▸ What is being asked
Repeat back the entries that follow, keeping every word as it is.

---*---

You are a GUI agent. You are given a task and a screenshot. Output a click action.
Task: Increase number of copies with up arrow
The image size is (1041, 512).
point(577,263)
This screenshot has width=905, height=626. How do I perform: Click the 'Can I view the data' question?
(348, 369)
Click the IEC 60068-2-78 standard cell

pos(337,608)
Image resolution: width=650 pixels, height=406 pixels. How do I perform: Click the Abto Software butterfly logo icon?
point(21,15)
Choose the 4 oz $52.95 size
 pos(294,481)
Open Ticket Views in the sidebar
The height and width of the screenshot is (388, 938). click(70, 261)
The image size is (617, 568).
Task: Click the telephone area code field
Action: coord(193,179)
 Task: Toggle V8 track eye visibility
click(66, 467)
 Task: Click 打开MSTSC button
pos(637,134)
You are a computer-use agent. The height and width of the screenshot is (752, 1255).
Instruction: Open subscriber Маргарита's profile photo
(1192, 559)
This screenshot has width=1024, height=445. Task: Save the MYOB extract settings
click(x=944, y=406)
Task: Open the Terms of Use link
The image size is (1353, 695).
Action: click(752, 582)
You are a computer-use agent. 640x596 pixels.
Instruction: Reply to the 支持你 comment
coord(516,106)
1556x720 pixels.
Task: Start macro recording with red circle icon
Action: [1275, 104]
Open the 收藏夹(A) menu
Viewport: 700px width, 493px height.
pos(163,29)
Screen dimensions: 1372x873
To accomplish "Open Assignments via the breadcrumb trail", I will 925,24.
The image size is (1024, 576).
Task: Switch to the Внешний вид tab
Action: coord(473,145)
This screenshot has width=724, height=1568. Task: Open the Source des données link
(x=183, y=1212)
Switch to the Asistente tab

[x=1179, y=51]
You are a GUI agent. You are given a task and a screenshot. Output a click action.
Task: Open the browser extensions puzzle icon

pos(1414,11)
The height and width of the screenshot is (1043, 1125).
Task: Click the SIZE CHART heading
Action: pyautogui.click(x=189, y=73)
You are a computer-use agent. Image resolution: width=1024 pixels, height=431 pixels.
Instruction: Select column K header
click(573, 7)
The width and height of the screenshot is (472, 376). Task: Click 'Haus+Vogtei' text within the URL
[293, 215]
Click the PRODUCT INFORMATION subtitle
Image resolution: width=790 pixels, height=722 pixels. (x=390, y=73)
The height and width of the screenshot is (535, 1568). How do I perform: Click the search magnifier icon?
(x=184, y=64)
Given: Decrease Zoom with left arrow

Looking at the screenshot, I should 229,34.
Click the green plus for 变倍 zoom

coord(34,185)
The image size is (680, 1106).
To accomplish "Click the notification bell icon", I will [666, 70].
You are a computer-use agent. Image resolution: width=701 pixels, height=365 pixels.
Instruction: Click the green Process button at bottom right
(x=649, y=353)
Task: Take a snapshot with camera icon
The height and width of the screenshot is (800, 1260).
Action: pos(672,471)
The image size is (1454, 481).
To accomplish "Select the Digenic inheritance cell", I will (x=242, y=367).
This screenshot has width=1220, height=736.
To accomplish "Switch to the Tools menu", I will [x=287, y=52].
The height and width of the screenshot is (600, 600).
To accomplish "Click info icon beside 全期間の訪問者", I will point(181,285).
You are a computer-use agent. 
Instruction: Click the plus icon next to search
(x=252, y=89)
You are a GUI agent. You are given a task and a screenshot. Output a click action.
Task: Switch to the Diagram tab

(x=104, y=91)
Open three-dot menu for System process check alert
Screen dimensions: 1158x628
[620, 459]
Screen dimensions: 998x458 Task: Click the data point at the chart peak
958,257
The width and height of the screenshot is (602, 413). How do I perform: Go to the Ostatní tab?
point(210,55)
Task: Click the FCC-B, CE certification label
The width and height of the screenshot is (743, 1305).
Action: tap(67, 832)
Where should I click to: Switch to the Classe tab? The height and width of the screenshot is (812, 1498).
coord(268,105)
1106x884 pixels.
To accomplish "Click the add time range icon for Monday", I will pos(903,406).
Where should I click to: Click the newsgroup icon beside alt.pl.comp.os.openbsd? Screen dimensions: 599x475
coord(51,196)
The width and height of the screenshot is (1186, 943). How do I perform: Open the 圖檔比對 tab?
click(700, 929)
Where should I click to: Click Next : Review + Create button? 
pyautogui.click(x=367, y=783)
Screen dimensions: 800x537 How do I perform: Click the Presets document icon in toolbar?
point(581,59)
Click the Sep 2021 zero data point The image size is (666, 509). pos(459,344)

---*---

▸ Written solution
You are a GUI agent. You are given a task and a screenshot. Output a click action.
Task: Increase number of copies with up arrow
The image size is (1041, 512).
point(577,263)
This screenshot has width=905, height=626. How do I perform: Click the 'Can I view the data' question?
(348, 369)
Click the IEC 60068-2-78 standard cell

pos(337,608)
Image resolution: width=650 pixels, height=406 pixels. How do I perform: Click the Abto Software butterfly logo icon?
point(21,15)
Choose the 4 oz $52.95 size
 pos(294,481)
Open Ticket Views in the sidebar
The height and width of the screenshot is (388, 938). click(70, 261)
The image size is (617, 568).
Task: Click the telephone area code field
Action: coord(193,179)
 Task: Toggle V8 track eye visibility
click(66, 467)
 Task: Click 打开MSTSC button
pos(637,134)
You are a computer-use agent. The height and width of the screenshot is (752, 1255).
Instruction: Open subscriber Маргарита's profile photo
(1192, 559)
This screenshot has width=1024, height=445. Task: Save the MYOB extract settings
click(x=944, y=406)
Task: Open the Terms of Use link
The image size is (1353, 695).
Action: click(752, 582)
You are a computer-use agent. 640x596 pixels.
Instruction: Reply to the 支持你 comment
coord(516,106)
1556x720 pixels.
Task: Start macro recording with red circle icon
Action: [1275, 104]
Open the 收藏夹(A) menu
Viewport: 700px width, 493px height.
pos(163,29)
Screen dimensions: 1372x873
To accomplish "Open Assignments via the breadcrumb trail", I will 925,24.
The image size is (1024, 576).
Task: Switch to the Внешний вид tab
Action: coord(473,145)
This screenshot has width=724, height=1568. Task: Open the Source des données link
(x=183, y=1212)
Switch to the Asistente tab

[x=1179, y=51]
You are a GUI agent. You are given a task and a screenshot. Output a click action.
Task: Open the browser extensions puzzle icon

pos(1414,11)
The height and width of the screenshot is (1043, 1125).
Task: Click the SIZE CHART heading
Action: pyautogui.click(x=189, y=73)
You are a computer-use agent. Image resolution: width=1024 pixels, height=431 pixels.
Instruction: Select column K header
click(573, 7)
The width and height of the screenshot is (472, 376). Task: Click 'Haus+Vogtei' text within the URL
[293, 215]
Click the PRODUCT INFORMATION subtitle
Image resolution: width=790 pixels, height=722 pixels. (x=390, y=73)
The height and width of the screenshot is (535, 1568). How do I perform: Click the search magnifier icon?
(x=184, y=64)
Given: Decrease Zoom with left arrow

Looking at the screenshot, I should 229,34.
Click the green plus for 变倍 zoom

coord(34,185)
The image size is (680, 1106).
To accomplish "Click the notification bell icon", I will [666, 70].
You are a computer-use agent. Image resolution: width=701 pixels, height=365 pixels.
Instruction: Click the green Process button at bottom right
(x=649, y=353)
Task: Take a snapshot with camera icon
The height and width of the screenshot is (800, 1260).
Action: pos(672,471)
The image size is (1454, 481).
To accomplish "Select the Digenic inheritance cell", I will (x=242, y=367).
This screenshot has width=1220, height=736.
To accomplish "Switch to the Tools menu", I will [x=287, y=52].
The height and width of the screenshot is (600, 600).
To accomplish "Click info icon beside 全期間の訪問者", I will point(181,285).
You are a computer-use agent. 
Instruction: Click the plus icon next to search
(x=252, y=89)
You are a GUI agent. You are given a task and a screenshot. Output a click action.
Task: Switch to the Diagram tab

(x=104, y=91)
Open three-dot menu for System process check alert
Screen dimensions: 1158x628
[620, 459]
Screen dimensions: 998x458 Task: Click the data point at the chart peak
958,257
The width and height of the screenshot is (602, 413). How do I perform: Go to the Ostatní tab?
point(210,55)
Task: Click the FCC-B, CE certification label
The width and height of the screenshot is (743, 1305).
Action: tap(67, 832)
Where should I click to: Switch to the Classe tab? The height and width of the screenshot is (812, 1498).
coord(268,105)
1106x884 pixels.
To accomplish "Click the add time range icon for Monday", I will pos(903,406).
Where should I click to: Click the newsgroup icon beside alt.pl.comp.os.openbsd? Screen dimensions: 599x475
coord(51,196)
The width and height of the screenshot is (1186, 943). How do I perform: Open the 圖檔比對 tab?
click(700, 929)
Where should I click to: Click Next : Review + Create button? 
pyautogui.click(x=367, y=783)
Screen dimensions: 800x537 How do I perform: Click the Presets document icon in toolbar?
point(581,59)
Click the Sep 2021 zero data point The image size is (666, 509). pos(459,344)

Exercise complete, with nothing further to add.